In this study, we examined ecological and evolutionary patterns within natural bacterial communities through direct, time-resolved observations. From a metagenomic time-series study, we identified tractable populations that were genetically and ecologically distinct. We also observed substantial genetic heterogeneity within these populations, although the degree of heterogeneity varied by orders of magnitude between closely related, co-occurring populations. The purge of genetic heterogeneity from one of these populations, identified by changes in SNP allele frequencies, suggests that natural populations can experience genome-wide sweeps, a process not previously observed in situ (Cordero and Polz, 2014; Shapiro and Polz, 2014). In other populations, evidence of historical gene-specific sweeps was uncovered, indicating that diversity within co-occurring populations may be controlled by different mechanisms and explained by different evolutionary models (Whitaker et al., 2005; Fraser et al., 2009; Cadillo-Quiroz et al., 2012; Shapiro et al., 2012).

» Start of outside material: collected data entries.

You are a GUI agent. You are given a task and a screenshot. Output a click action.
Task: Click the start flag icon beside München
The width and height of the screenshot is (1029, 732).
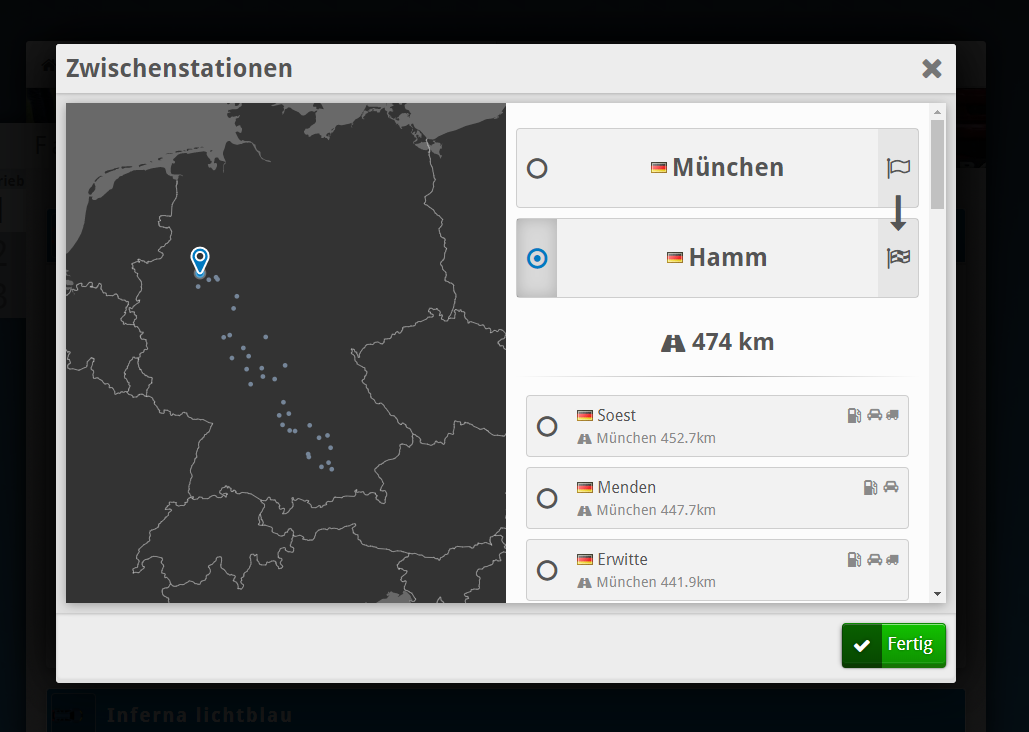pos(898,168)
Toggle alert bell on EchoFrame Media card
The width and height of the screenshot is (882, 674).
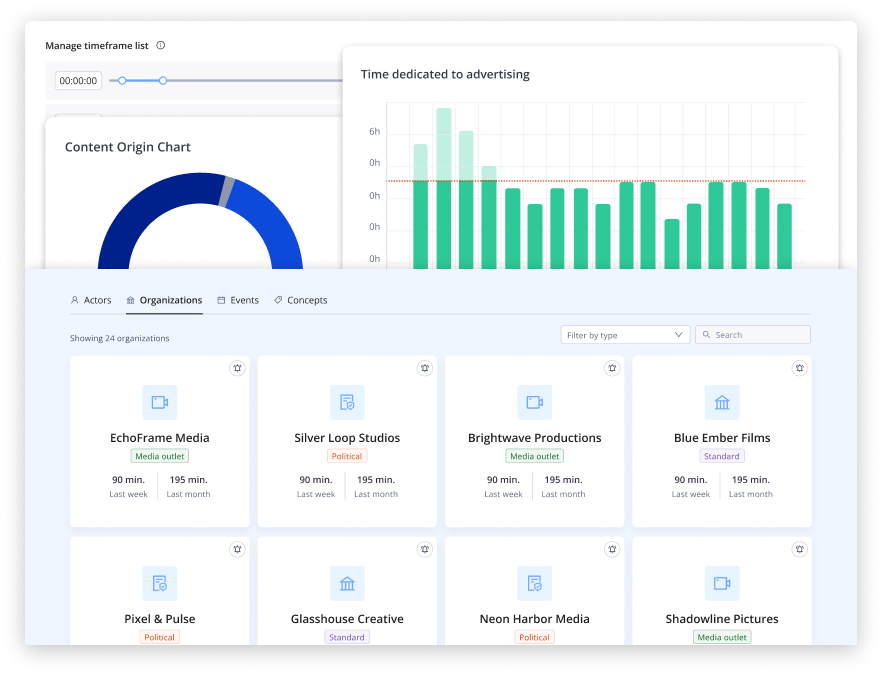pos(237,368)
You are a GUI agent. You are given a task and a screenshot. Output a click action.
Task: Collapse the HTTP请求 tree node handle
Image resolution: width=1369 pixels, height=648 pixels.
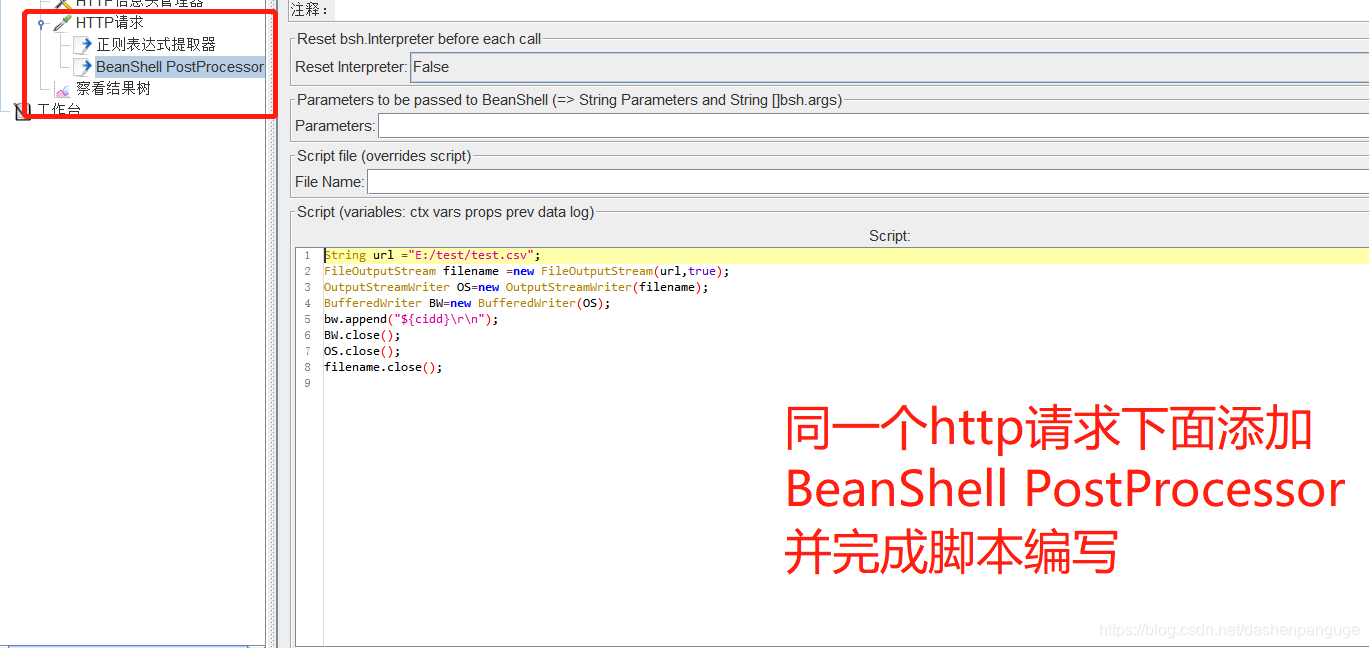[40, 22]
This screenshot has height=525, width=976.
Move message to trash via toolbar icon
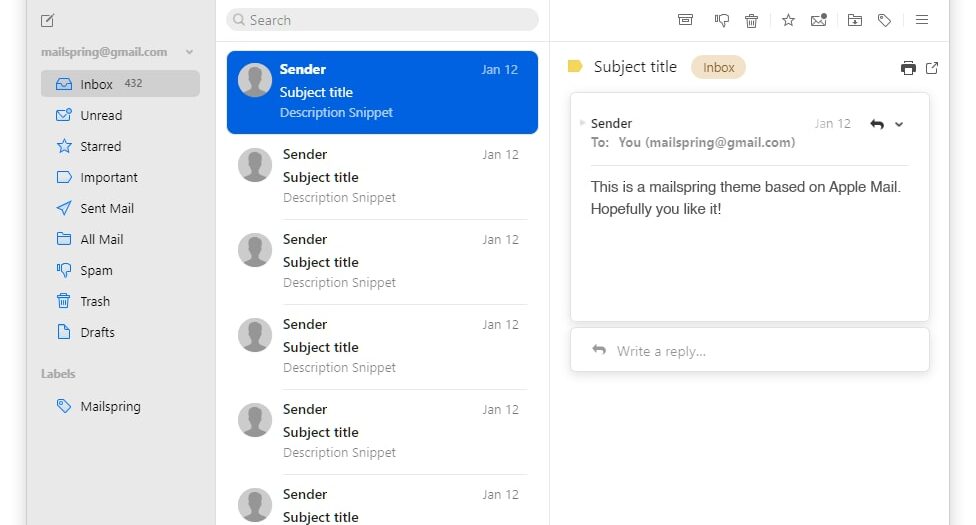[x=751, y=21]
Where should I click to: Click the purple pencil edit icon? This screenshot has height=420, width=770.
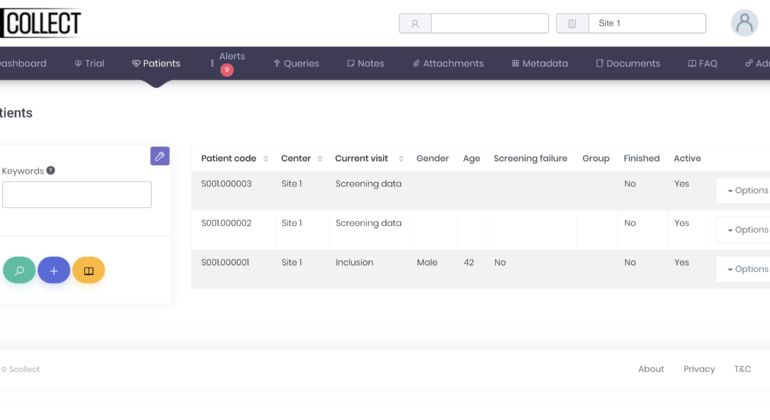(160, 156)
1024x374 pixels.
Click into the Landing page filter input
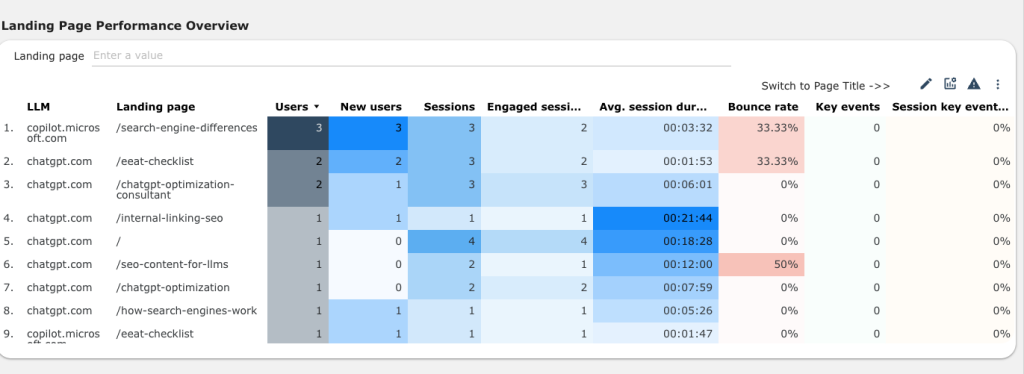(x=411, y=55)
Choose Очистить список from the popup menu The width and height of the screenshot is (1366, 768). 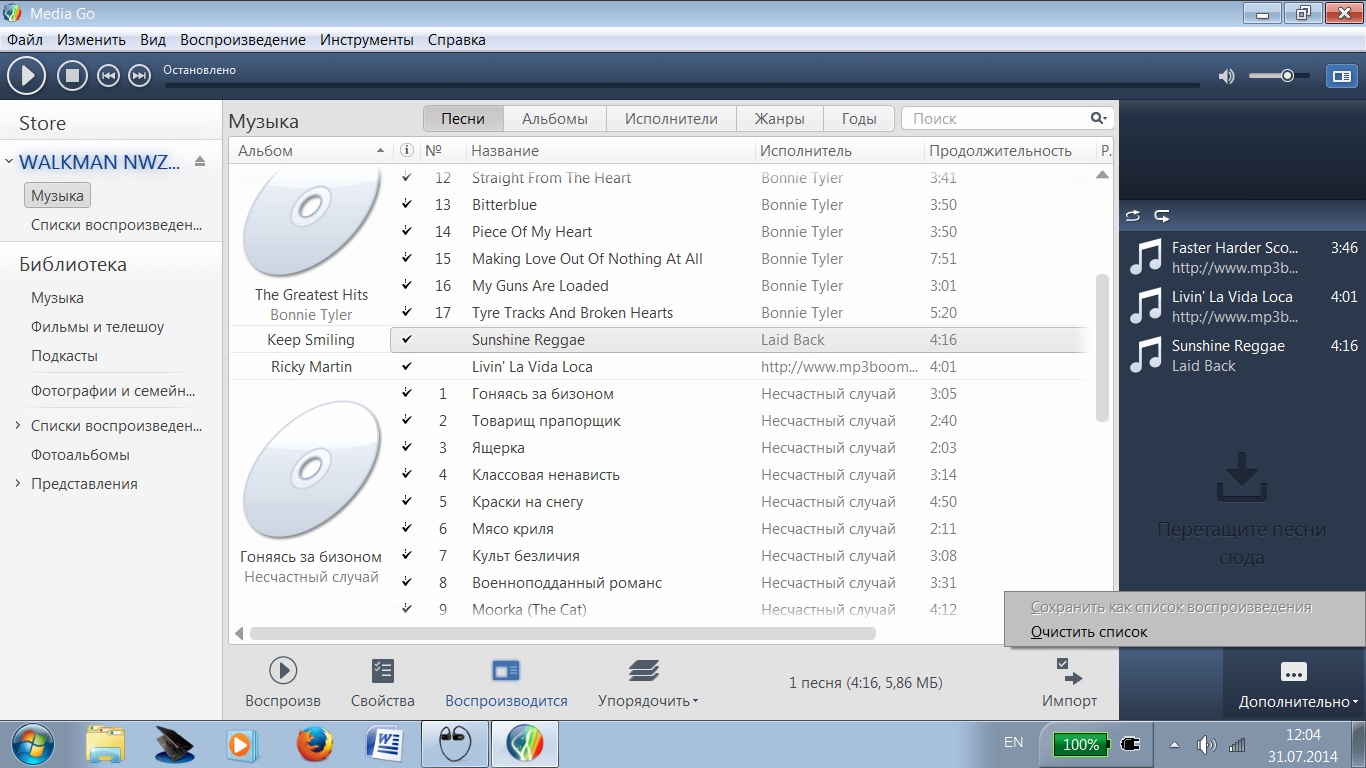coord(1088,632)
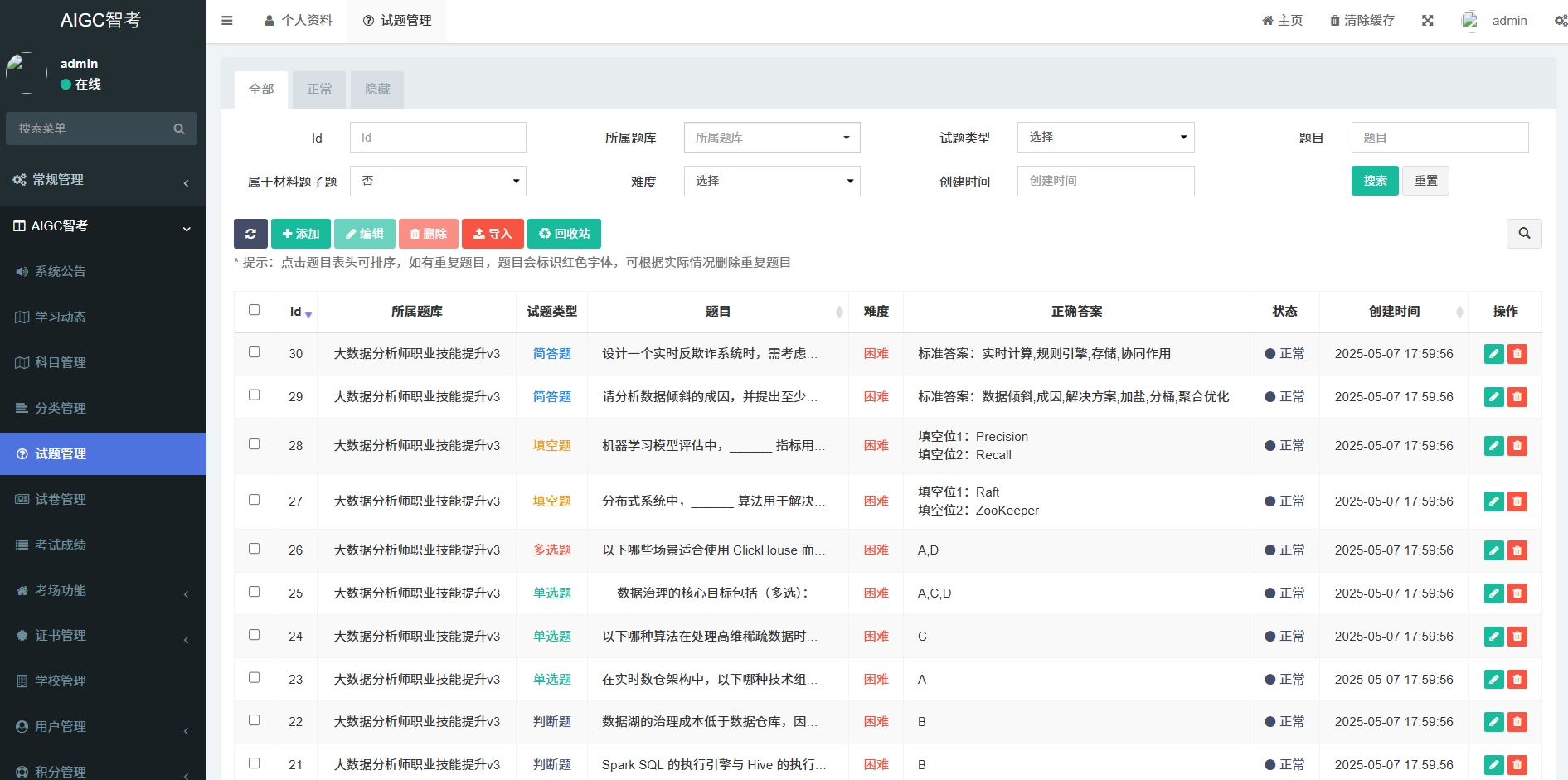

These observations raise a variety of questions, such as: Are certain mechanisms of speciation (for example, genome-wide vs gene-specific sweeps) more common in certain environments or microbial groups? Do multiple mechanisms act on the same groups? How long does it take for genes or genomes to sweep through populations? At what rates do natural populations accumulate mutations? How does dispersal of highly similar genotypes impact population boundaries? We believe metagenomic time-series studies of different microbial groups inhabiting different environments will help answer these questions.